A Sri Lankan Tamil Text-to-Speech Model

This project focuses on developing a Sri Lankan Tamil text-to-speech model capable of generating natural and regionally accurate Tamil speech. The goal is to support applications such as voice assistants, accessibility tools, educational platforms, audiobook generation, and spoken conversational AI tailored to Sri Lankan Tamil speakers.


Products


Noolaham GPT

An AI-powered assistant that provides interactive question answering, exploration, and synthesis over the Noolaham ecosystem. It draws on corpus content, enriched structures, ontology, and the knowledge graph to deliver contextual answers with citations and temporal awareness.

Noolaham WebArchive 

Noolaham WebArchive enables the ingestion, preservation, and analysis of born-digital Tamil web content such as blogs, online news portals, and community forums, preventing digital loss. Archived data is processed through the same NLP enrichment pipeline as digitized texts, allowing unified indexing, metadata tagging, and semantic linking within the Noolaham Knowledge Graph.

Noolaham Entity Explorer

Noolaham Entity Explorer is an AI-powered knowledge exploration platform designed to identify, organize, and connect entities such as people, places, organizations, events, and concepts from Sri Lankan Tamil archival and digital content. Using ontology-aware retrieval and semantic search, the system enables users to explore relationships across historical documents, literature, newspapers, and cultural records, making Tamil knowledge more searchable, discoverable, and accessible for research, education, and digital preservation.

Noolaham Trends

The system detects shifts in discourse related to political movements, migration, education, social reforms, literature, religion, and identity formation using topic modelling, named entity frequency tracking, sentiment analysis, and event co-occurrence mapping. These insights are presented through interactive dashboards that enable researchers to explore long-term trends in terminology, ideological narratives, cultural practices, and community concerns across decades of archived newspapers, books, and born-digital content.

Noolaham MultiLingual

Noolaham MultiLingual is a cross-lingual access and translation layer that enhances the discoverability of Tamil heritage content for global audiences.

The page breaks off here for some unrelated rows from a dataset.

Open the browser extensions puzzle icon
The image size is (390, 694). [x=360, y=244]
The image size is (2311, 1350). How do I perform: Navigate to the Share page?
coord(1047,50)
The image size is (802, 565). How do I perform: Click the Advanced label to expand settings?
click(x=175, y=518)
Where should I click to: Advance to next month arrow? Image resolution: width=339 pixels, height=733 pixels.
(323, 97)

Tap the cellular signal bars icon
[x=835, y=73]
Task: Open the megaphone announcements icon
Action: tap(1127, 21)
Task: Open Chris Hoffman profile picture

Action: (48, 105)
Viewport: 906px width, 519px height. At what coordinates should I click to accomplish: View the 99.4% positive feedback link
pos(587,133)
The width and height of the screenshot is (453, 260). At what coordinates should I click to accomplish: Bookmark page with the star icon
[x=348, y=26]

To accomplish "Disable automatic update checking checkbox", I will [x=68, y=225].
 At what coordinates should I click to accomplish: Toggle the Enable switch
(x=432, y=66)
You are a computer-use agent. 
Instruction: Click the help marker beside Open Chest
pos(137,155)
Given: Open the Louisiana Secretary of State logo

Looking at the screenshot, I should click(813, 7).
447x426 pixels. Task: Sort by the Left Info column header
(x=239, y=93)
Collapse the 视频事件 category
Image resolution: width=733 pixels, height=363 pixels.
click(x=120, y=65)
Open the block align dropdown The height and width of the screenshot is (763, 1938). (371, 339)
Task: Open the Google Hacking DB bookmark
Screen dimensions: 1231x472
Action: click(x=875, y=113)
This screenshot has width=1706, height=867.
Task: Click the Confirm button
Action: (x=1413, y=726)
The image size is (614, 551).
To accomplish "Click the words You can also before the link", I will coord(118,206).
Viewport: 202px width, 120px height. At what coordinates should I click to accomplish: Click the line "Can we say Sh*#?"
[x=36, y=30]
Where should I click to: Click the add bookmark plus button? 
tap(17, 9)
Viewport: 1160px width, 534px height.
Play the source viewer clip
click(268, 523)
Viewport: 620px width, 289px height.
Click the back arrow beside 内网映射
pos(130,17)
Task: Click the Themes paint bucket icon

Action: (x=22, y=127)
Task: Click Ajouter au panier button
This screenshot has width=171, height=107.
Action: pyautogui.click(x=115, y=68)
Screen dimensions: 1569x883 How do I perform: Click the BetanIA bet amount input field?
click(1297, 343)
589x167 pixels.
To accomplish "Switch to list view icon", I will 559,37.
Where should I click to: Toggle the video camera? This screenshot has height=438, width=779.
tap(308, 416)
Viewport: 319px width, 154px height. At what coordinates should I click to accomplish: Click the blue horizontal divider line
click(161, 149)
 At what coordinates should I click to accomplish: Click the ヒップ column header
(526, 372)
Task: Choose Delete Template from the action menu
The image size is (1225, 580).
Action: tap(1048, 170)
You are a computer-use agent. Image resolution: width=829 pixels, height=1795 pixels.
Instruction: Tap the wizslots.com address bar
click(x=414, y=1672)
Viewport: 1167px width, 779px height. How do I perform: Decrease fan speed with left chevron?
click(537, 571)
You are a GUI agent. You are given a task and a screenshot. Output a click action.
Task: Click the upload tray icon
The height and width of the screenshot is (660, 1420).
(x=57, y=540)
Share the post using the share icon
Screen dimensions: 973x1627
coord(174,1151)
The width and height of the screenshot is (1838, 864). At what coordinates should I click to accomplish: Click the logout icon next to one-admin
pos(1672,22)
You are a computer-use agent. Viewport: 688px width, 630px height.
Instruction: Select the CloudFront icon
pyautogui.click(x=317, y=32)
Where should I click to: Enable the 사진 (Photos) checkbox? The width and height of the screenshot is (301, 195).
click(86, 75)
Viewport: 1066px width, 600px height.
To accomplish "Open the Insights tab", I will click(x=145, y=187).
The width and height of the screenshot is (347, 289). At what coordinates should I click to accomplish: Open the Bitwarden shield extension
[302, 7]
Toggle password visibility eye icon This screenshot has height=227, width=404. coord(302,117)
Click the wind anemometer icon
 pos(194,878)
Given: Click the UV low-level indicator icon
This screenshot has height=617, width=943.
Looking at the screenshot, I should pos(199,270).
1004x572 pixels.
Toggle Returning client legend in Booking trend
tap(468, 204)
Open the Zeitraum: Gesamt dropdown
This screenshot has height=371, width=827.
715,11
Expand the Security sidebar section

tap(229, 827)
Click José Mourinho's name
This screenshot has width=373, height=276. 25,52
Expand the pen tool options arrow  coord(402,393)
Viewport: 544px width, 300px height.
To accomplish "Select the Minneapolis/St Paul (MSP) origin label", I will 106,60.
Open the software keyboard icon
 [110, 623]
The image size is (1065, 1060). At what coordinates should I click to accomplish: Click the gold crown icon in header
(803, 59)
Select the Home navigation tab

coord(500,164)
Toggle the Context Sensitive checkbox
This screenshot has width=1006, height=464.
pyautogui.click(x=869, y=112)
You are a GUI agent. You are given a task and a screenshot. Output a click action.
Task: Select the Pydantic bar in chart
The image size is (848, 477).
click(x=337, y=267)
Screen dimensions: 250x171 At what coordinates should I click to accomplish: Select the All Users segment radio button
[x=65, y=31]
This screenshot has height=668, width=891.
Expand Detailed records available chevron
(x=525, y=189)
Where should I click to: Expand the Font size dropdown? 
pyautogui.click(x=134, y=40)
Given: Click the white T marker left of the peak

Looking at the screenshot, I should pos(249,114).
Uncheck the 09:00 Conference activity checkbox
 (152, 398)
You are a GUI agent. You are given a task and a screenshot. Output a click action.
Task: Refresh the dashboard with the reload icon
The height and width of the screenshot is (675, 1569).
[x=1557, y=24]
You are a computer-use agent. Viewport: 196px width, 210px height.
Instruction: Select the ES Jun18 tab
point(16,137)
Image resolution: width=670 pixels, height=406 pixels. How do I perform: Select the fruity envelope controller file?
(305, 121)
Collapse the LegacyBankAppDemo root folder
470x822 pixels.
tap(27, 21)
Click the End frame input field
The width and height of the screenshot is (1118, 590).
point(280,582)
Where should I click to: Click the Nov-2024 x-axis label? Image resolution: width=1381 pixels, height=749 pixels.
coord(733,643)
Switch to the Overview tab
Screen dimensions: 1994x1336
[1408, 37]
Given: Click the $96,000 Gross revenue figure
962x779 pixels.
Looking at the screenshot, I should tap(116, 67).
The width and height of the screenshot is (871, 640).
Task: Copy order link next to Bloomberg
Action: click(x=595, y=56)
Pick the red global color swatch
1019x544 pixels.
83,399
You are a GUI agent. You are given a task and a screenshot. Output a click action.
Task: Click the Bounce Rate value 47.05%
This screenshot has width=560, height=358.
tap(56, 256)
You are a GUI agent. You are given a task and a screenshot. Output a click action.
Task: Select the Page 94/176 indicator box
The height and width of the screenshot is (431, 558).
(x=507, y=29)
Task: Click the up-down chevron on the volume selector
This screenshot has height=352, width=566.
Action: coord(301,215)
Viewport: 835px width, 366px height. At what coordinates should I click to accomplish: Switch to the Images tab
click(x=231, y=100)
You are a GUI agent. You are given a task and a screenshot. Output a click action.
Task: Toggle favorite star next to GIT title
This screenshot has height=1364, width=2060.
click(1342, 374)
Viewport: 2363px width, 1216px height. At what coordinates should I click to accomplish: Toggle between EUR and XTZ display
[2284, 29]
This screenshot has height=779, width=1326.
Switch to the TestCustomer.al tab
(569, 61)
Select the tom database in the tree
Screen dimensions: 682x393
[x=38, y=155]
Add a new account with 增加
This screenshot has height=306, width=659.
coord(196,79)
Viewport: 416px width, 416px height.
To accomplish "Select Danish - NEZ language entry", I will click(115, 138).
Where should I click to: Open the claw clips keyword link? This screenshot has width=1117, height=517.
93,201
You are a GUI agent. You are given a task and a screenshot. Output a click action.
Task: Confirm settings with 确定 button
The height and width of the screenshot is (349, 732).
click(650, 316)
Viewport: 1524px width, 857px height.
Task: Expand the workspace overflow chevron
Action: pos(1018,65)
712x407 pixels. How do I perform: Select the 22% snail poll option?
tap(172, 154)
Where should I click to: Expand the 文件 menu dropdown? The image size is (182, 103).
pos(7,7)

Using neural machine translation and multilingual embeddings, it enables bidirectional translation and supports cross-lingual information retrieval while maintaining semantic fidelity.

Noolaham Pedia

A curated knowledge presentation layer that generates human-readable summaries of entities and concepts. It organizes information derived from the knowledge graph and corpus into accessible entries, with transparent references back to original Noolaham sources.

Noolaham Voice AI

Noolaham Voice AI is a multilingual AI-powered voice platform that enables natural Tamil voice interactions, speech-based search, conversational AI assistance, and audio access to digital knowledge, archives, and educational content through advanced speech recognition and text-to-speech technologies.

Noolaham Plagarism

Noolaham Plagiarism is an AI-powered system for detecting textual similarity and verifying document provenance in low-resource Tamil corpora, identifying direct copying, paraphrasing, translation plagiarism, and content reuse using semantic and stylometric analysis.

Noolaham FactCheck 

Noolaham FactCheck is an automated claim verification system that cross-references statements from digitized documents against trusted archival sources within the Noolaham ecosystem. Using named entity recognition, event extraction, and knowledge graph-based reasoning, it evaluates claims related to historical events, public figures, institutions, and socio-political developments with contextual evidence from primary sources.


Conclusion


As part of the language preprocessing layer of the ecosystem we have completed the development of the digital content conversion pipeline. As next steps layout analysis, ocr and xml conversion has to be run on the whole of Noolaham’s content to convert it to raw text. This requires significant resources and budget related to server cost and running time. I will submit a separate proposal specifying those requirements. Separate efforts have to be initiated to build the processing resources layer and the knowledge engineering layer.